冬鳥としてシベリアから渡ってくるツグミ(Turdus eunomus)は、他の鳥とは少し違った行動が面白い鳥です。多くの鳥が木の上で生活するのに対し、ツグミは地面を歩きながら餌を探すことを好みます。数歩歩いては胸を張って立ち止まる、という独特の動きを繰り返すので、一度見つけると比較的長く観察することができます。

「ツグミ」という名前は、渡ってきた当初は口をつぐんで鳴かないことに由来するとも言われています。春の渡りの時期になると「キョロン、キョロン」と美しい声で鳴き始めますが、秋のうちは静かなことが多いです。開けた農耕地や河川敷、芝生の広がる公園などで、群れでいることも多いので探してみましょう。

「どこでもいきものマップ」で観察記録を探してみよう

これらの渡り鳥たちが、あなたの家の近くのどこで見られるのか、気になりませんか?そんな時に役立つのが、GBIF(地球規模生物多様性情報機構)のデータを利用したウェブサービス「どこでもいきものマップ」です。このサービスを使えば、地図上で誰かが過去に記録した生物の観察情報を見ることができます。

例えば、地図をあなたの近所の公園に合わせて、検索窓に「モズ」や「ジョウビタキ」と入力してみてください。

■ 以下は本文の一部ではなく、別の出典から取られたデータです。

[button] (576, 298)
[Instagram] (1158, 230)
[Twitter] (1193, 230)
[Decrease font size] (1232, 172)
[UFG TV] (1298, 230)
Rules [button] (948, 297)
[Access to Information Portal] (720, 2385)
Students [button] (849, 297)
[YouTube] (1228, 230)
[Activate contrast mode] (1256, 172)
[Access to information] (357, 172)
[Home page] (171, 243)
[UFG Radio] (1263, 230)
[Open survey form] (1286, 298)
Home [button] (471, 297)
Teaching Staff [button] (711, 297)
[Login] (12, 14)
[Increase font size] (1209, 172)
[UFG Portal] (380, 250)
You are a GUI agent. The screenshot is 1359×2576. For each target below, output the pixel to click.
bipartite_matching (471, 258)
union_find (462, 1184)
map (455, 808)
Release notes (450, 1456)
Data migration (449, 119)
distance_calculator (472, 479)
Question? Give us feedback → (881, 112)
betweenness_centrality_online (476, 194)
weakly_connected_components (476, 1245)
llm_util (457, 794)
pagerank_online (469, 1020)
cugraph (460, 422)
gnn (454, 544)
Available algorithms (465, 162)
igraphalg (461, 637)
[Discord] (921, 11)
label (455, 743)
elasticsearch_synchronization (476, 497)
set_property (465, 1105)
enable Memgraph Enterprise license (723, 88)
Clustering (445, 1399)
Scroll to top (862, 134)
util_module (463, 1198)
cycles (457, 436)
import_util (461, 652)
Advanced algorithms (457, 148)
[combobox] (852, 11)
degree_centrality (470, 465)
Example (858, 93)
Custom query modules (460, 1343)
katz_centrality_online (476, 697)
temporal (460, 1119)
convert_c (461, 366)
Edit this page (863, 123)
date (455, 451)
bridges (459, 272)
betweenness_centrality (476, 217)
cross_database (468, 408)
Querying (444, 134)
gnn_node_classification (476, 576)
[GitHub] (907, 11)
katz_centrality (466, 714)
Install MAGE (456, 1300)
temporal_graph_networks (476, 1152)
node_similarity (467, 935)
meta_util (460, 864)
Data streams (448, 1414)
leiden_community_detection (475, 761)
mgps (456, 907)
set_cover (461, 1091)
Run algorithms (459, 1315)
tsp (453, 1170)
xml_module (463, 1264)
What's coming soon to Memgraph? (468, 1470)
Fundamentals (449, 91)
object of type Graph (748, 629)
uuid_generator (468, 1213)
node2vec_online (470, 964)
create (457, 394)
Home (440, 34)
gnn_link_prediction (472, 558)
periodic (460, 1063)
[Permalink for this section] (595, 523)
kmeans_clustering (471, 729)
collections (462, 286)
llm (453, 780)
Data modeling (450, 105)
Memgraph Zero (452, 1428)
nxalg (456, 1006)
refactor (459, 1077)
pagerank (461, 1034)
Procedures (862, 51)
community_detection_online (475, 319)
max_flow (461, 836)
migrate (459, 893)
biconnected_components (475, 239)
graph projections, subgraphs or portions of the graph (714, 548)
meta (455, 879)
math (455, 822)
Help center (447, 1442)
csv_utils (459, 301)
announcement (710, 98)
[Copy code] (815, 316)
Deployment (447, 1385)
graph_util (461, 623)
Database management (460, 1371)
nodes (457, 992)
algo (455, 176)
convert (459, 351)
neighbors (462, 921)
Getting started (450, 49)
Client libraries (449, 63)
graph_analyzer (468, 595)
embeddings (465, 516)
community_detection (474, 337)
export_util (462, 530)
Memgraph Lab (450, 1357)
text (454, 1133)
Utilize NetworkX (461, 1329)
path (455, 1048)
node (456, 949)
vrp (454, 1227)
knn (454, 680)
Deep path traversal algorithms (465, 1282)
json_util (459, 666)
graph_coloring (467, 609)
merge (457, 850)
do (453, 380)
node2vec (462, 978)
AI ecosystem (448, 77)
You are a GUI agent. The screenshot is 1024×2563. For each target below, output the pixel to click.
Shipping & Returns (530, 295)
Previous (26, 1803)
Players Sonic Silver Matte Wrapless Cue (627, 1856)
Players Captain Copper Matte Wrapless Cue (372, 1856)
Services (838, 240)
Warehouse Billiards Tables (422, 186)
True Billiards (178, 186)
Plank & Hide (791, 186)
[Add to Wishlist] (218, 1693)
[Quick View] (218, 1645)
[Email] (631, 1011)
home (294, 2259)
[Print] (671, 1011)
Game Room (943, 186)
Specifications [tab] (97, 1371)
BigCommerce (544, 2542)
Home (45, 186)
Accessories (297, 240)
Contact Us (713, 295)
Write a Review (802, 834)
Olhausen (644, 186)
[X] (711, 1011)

すると、その周辺での目撃情報が地図上に表示されます。渡り鳥は毎年同じような場所にやってくることが多いので、過去の記録は未来の観察ポイントを探すための大きなヒントになります。宣伝のように聞こえるかもしれませんが、実際に多くの野鳥愛好家がこうしたデータを活用して、観察計画を立てています。ぜひ一度、お出かけ前にチェックしてみてください。


秋の深まりとともに、渡り鳥たちの姿は日に日に増えていきます。今回紹介した3種以外にも、たくさんの鳥たちが日本を訪れます。双眼鏡を片手に、少しだけ空や木の枝に目を向けてみてください。きっと、あなたの日常に新たな発見と彩りを与えてくれるはずです。観察の際は、鳥たちを驚かせないように静かに行動し、地域のルールを守って楽しみましょう。